TIL: Directory modification times

Recently, I needed a way to check when the content of a folder had last been updated. If it hadn’t seen any changes within the last couple of days I wanted to remove it.

One solution for this would be to recursively check the modification time of every single file in that folder but I also got curious about what actually defines the modification time of the folder itself.

As this is something that can be different from file-system to file-system, let’s look at some of the more popular systems for macOS, Linux, and Windows. All of them are basically handling the mtime of a folder in pretty much the same way:

The mtime of a folder is only modified if a file directly below it is added, renamed, or removed. Changing anything about the content of any of the files or their attributes won’t change the mtime of the directory that contains them (Source).

To verify this I’ve created a little Python script and tried it on my local machine (macOS), a Linux box, and a Windows box.

There still seem to be some differences between the various file-systems, though, esp. regarding the amount of precision they provide.

For HFS+ (macOS) it was pretty easy to find some details in the specs that specify the basic behavior:

contentModDate: The date and time the folder’s contents were last changed. This is the time when a file or folder was created or deleted inside this folder, or when a file or folder was moved in or out of this folder. See HFS Plus Dates for a description of the format.

attributeModDate: The last date and time that any field in the folder’s catalog record was changed. An implementation may treat this field as reserved. In Mac OS X, the BSD APIs use this field as the folder’s change time (returned in the st_ctime field of struct stat).
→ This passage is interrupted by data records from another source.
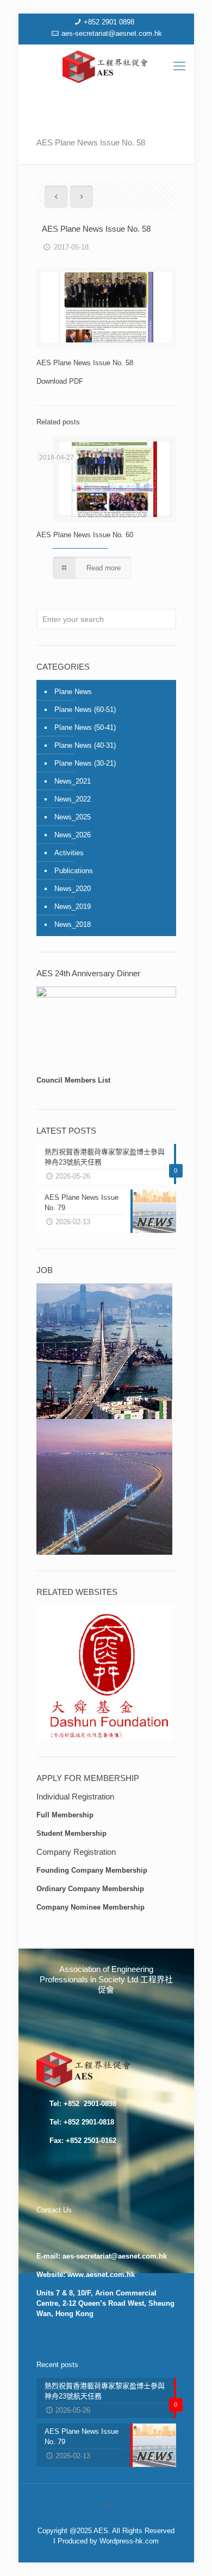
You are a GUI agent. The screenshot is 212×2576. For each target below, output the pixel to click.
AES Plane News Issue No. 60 (84, 535)
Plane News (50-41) (85, 727)
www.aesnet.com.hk (101, 2274)
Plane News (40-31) (85, 745)
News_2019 (72, 906)
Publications (73, 871)
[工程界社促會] (106, 66)
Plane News (73, 692)
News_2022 (72, 799)
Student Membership (71, 1833)
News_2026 (72, 835)
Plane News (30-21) (85, 763)
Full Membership (64, 1815)
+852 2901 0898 (109, 22)
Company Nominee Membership (90, 1907)
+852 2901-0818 (89, 2122)
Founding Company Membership (91, 1870)
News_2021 (72, 781)
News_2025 (72, 817)
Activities (69, 853)
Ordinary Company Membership (90, 1889)
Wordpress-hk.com (129, 2541)
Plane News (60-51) (85, 709)
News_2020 (72, 889)
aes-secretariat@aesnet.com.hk (111, 33)
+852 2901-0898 (88, 2104)
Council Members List (73, 1080)
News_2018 (72, 924)
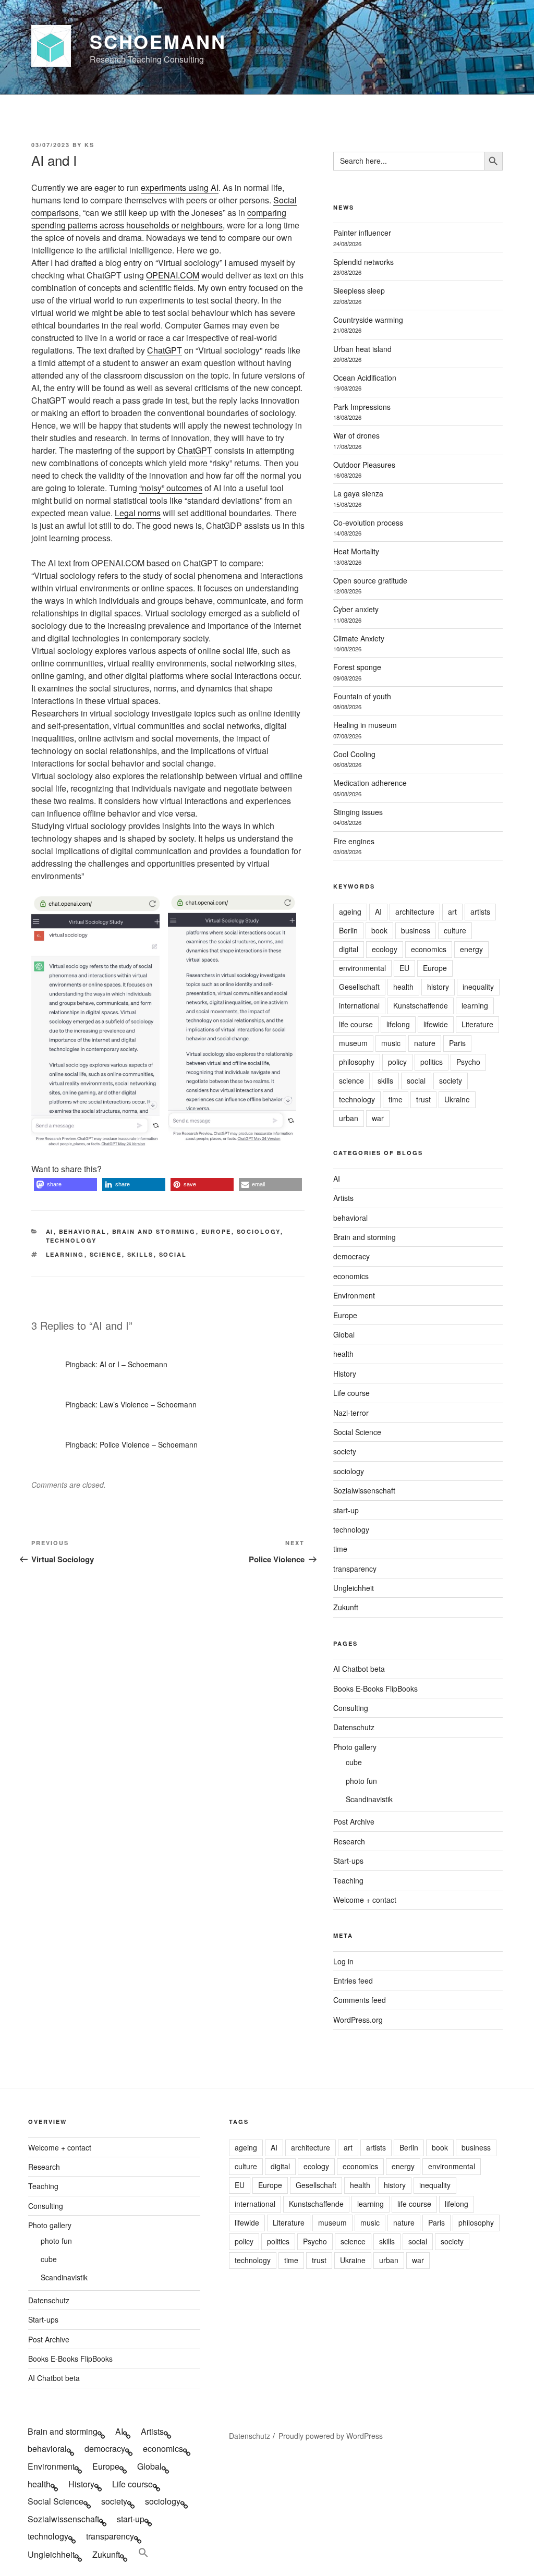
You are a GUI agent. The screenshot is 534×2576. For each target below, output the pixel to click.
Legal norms (138, 513)
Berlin (348, 930)
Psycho (468, 1061)
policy (397, 1061)
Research (349, 1841)
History (344, 1373)
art (452, 911)
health (403, 986)
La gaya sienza (358, 493)
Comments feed (359, 2000)
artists (480, 911)
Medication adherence (370, 782)
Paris (457, 1043)
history (438, 986)
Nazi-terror (351, 1412)
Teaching (348, 1880)
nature (424, 1043)
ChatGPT (164, 350)
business (415, 930)
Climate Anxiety (358, 638)
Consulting (350, 1708)
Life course (351, 1393)
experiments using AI (180, 187)
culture (455, 930)
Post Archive (353, 1821)
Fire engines (353, 841)
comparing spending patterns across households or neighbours (158, 218)
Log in (343, 1961)
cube (354, 1762)
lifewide (435, 1024)
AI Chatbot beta (359, 1668)
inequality (478, 986)
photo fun (361, 1781)
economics (428, 949)
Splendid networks (363, 262)
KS (89, 145)
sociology (259, 1231)
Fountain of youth (362, 696)
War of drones (356, 435)
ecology (384, 949)
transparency (355, 1568)
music (390, 1043)
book (379, 930)
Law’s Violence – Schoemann (148, 1404)
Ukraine (457, 1099)
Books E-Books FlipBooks (375, 1688)
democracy (351, 1256)
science (106, 1254)
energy (471, 949)
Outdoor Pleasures (364, 464)
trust (423, 1099)
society (450, 1080)
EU (404, 968)
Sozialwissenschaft (364, 1490)
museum (353, 1043)
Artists (343, 1198)
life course (356, 1024)
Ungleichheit (353, 1588)
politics (431, 1061)
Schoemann (158, 41)
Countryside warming (368, 319)
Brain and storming (154, 1231)
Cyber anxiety (356, 609)
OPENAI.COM (172, 275)
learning (65, 1254)
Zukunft (345, 1607)
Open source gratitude (370, 580)
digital (348, 949)
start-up (346, 1510)
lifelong (398, 1024)
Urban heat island (362, 349)
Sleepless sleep (359, 290)
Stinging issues (358, 812)
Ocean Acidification (364, 377)
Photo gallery (355, 1747)
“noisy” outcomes (170, 488)
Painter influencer (362, 232)
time (396, 1099)
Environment (354, 1295)
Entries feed (353, 1980)
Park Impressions (362, 407)
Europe (216, 1231)
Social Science (357, 1432)
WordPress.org (358, 2019)
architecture (414, 911)
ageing (350, 911)
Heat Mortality (356, 551)
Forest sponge (357, 667)
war (378, 1118)
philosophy (356, 1061)
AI (50, 1231)
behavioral (83, 1231)
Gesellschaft (359, 986)
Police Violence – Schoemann (149, 1444)
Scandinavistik (369, 1799)
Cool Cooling (354, 754)
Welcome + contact (364, 1899)
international (359, 1005)
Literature (477, 1024)
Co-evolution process (368, 522)
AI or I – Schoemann (133, 1364)
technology (71, 1240)
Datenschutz (353, 1727)
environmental (362, 968)
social (173, 1254)
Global (344, 1334)
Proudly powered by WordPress (330, 2436)
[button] (65, 1184)
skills (140, 1254)
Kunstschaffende (420, 1005)
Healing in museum (365, 725)
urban (348, 1118)
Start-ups (348, 1860)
All versions of Mac OS 8 and 9 treat this field as reserved. See HFS Plus Dates for a description of the format.

[…]

HFS Plus Dates: HFS Plus stores dates in several data structures, including the volume header and catalog records. These dates are stored in unsigned 32-bit integers (UInt32) containing the number of seconds since midnight, January 1, 1904, GMT. This is slightly different from HFS, where the value represents local time.

Compared to more modern systems the mtime et al. are only exposed in seconds, while others are exposing nanoseconds. That also shows when you look at the st_mtime_ns value in Python (inspecting one of the source files of this blog):

>>> import pathlib
>>> pathlib.Path('32c3.md').stat().st_mtime_ns
1473583000000000000

ext4 (Linux) on the other hand offers nanosecond precision through some additional fields which are then merged on the API layer for Python et al. to use:

>>> import pathlib
>>> pathlib.Path("README.md").stat().st_mtime_ns
1457287154109435711

On Windows NTFS seems to handle modification times in a similar way to ext4 and HFS+ according to the Description of NTFS date and time stamps for files and folders document, but I couldn’t yet find anywhere in what precision that value is actually stored. It is exposed as nanoseconds according to File Times and also the little Python snippet returned a result similar to ext4.

While looking into all that I also learnt something about how the different file-systems handle things like creation time … a whole other can of worms, though (some details).

Personally, I’m just glad that mtime doesn’t seem to come close to the configurable nightmare that atime is.